Lenovo Group reported a 23 percent surge in first-quarter profit as the world’s largest maker of personal computers gained a greater portion of the global market for desktop models and mobile devices. Shares also rose.

Net income climbed to $213.5 million in the second quarter from $173.9 million a year earlier, the company said yesterday, beating analysts’ estimates. CEO Yang Yuanqing also said in an interview that the company was negotiating with “multiple” U.S. government agencies to win approval for more than $5 billion of planned acquisitions.

With the PC market in contraction, Yang has kept the company growing by winning shares as he expands the smartphone and tablet computer businesses. After rapidly expanding mobile phone sales in its home base China, the company is extending sales into the Middle East, Africa and Latin America while pursuing deals to further bolster expansion.

“Looks like strength everywhere - their emerging markets business in both smartphones and PCs seemed relatively strong,” said Alberto Moel, an analyst at Sanford C. Bernstein & Company in Hong Kong. “The PC contraction is now heading into the late stages, and Lenovo is driving the consolidation to its advantage.”

Lenovo rose as much as 2.1 percent in Hong Kong, while the benchmark Hang Seng Index was little changed. The stock has gained 22 percent this year.

In January, the company announced plans to buy Google’s Motorola Mobility unit for $2.91 billion in cash and stocks. The same month, Lenovo agreed to buy IBM’s low-end server unit for $2.3 billion. The purchase will add a business with wider profit margins than PCs and give it about 14 percent of that market, the company has said.

Both transactions are in the process of getting regulatory approval, and the company hopes they can close by the end of this year, Yang said in an interview yesterday after earnings.

“We are making progress, but we definitely still have some things to do with multiple government agencies,” Yang said without elaborating on the remaining issues.
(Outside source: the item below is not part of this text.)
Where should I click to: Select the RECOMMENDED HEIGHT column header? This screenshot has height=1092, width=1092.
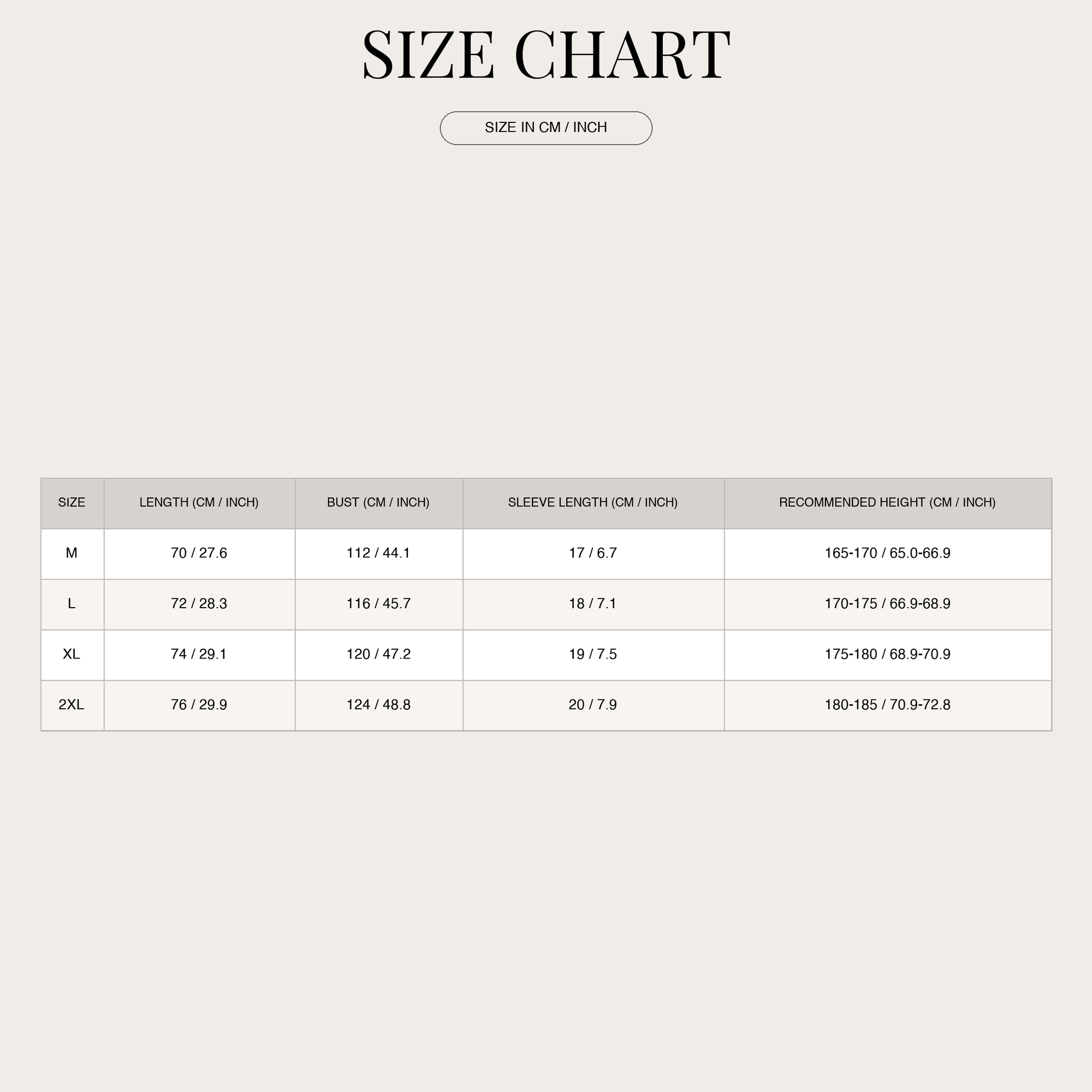(x=888, y=503)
Lenovo reported that its sales had climbed to $10.4 billion in the period from $8.79 billion a year earlier. That beat the $9.9 billion average of 17 analysts’ estimates compiled by Bloomberg.

While industrywide global PC shipments gained only 0.1 percent in the second quarter, Lenovo posted a 15 percent increase, researcher Gartner reported last month. Lenovo’s share of the market expanded to 19.2 percent from 16.7 percent a year earlier, Gartner said. Hewlett-Packard came in second place with 17.7 percent of the market.

“The company beat estimates with strong product shipments as their PC sales outpaced the global average,” Ricky Lai, an analyst at Guotai Junan International Holdings Limited in Hong Kong, said. “The smartphone business is also showing very strong growth in the second quarter.”

Lenovo’s smartphone shipments jumped 39 percent to 15.8 million units in the period, researcher International Data Corporation reported last month. That lifted its global market share for the devices to 5.4 percent from 4.7 percent a year earlier, IDC said.

Lenovo passed Samsung Electronics as China’s smartphone market leader for the first time, IDC said.

Still, surging domestic peers including Xiaomi and Huawei Technologies are increasing competition in China. Lenovo will adopt more of the online distribution strategy favored by Xiaomi, using Lenovo’s websites and e-commerce platforms run by JD.com and Alibaba, Yang said.

Lenovo ranks No.4 globally in smartphone shipments, behind Samsung, Apple and Huawei, respectively, IDC said. Lenovo will look to Southeast Asia, Eastern Europe and Latin America for growth, Yang said.